The dissociation constant is a direct result of the law of mass motion, which is a more general description of equilibria. As extended to salts, the dissociation constant is also known as the ionisation constant. The association constant is the reciprocal of the dissociation constant.
A dissociation constant is a type of equilibrium constant in chemistry, biochemistry, and pharmacology that tests the ability of a larger substance to fragment reversibly into smaller components, such as when a complex breaks down into its component molecules or a salt splits apart into its component ions.
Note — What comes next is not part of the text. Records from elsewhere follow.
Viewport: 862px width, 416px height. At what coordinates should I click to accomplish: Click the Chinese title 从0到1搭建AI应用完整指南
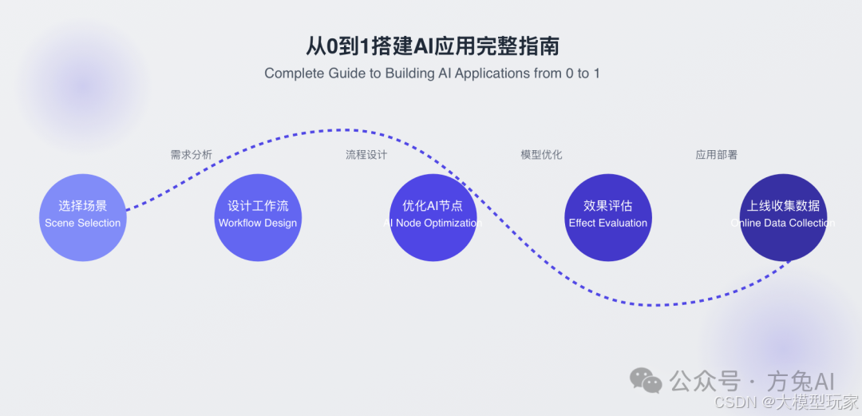click(432, 45)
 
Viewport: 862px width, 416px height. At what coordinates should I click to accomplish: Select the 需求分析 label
click(192, 155)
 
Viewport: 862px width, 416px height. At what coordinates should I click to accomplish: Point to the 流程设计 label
click(366, 155)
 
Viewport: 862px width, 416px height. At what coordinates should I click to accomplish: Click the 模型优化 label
click(541, 155)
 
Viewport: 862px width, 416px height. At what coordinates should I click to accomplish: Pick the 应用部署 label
click(716, 155)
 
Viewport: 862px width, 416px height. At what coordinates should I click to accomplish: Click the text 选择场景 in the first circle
click(83, 206)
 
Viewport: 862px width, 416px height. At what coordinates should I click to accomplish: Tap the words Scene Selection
click(83, 224)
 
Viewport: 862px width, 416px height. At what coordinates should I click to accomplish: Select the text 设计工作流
click(258, 206)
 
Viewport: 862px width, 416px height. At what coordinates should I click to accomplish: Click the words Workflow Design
click(258, 224)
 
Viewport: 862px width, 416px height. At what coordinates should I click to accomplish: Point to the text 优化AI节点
click(433, 206)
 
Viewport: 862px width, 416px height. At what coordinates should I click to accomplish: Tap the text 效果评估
click(608, 206)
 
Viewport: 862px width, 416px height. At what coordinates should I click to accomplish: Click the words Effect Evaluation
click(608, 224)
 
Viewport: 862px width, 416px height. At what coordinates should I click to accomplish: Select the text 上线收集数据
click(783, 206)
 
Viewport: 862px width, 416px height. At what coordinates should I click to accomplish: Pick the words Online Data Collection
click(783, 224)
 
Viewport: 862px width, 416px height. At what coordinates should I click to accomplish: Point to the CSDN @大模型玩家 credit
click(787, 402)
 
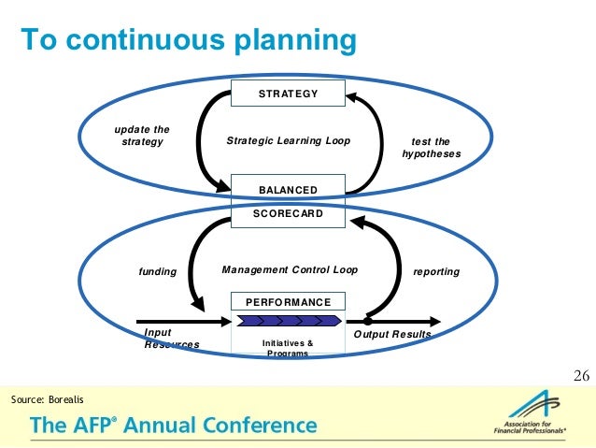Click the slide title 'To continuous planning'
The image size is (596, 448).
point(190,40)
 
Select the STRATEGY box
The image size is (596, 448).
point(288,94)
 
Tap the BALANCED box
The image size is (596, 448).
point(288,189)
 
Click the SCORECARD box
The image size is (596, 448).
point(288,213)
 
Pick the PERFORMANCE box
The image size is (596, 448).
point(288,302)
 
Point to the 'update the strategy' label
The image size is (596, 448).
point(142,136)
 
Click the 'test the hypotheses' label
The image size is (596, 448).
point(431,148)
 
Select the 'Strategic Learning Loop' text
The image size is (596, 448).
point(288,141)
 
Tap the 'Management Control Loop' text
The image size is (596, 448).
point(290,270)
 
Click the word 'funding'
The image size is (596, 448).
point(158,272)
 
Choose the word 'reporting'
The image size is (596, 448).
point(436,272)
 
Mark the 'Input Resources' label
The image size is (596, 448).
point(172,339)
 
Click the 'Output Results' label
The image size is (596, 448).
point(392,335)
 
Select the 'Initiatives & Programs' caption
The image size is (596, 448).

$2HI \rightleftharpoons {H_2} + {I_2}$
 HI H₂ I₂ At Initial Concentration 1 0 0 At $(1 - \dfrac{2}{9})$concentration $(1 - \dfrac{2}{9})$ $\dfrac{1}{9}$ $\dfrac{1}{9}$

A chemical reaction's equilibrium constant is the value of its reaction quotient at chemical equilibrium, a condition reached by a dynamic chemical mechanism after a period of time has passed in which its structure shows no discernible propensity to alter.
Equilibrium constants are calculated,
[HI] = $\dfrac{{\dfrac{7}{9}}}{V}$
$\Rightarrow[H_2]$ = $\dfrac{{\dfrac{1}{9}}}{V}$
$\Rightarrow[I_2]$= $\dfrac{{\dfrac{1}{9}}}{V}$
${K_c} = \dfrac{{[{H_2}][{I_2}]}}{{{{[HI]}^2}}}$
$\Rightarrow$${K_c} = \dfrac{{[\dfrac{1}{{9V}}][\dfrac{1}{{9V}}]}}{{{{[\dfrac{7}{{9V}}]}^2}}}$
${K_C} = \dfrac{1}{{49}}$
Hence option D is correct.

Note:
A chemical reaction's equilibrium constant is the value of its reaction quotient at chemical equilibrium, a condition reached by a dynamic chemical mechanism after a period of time has passed in which its structure shows no discernible propensity to alter.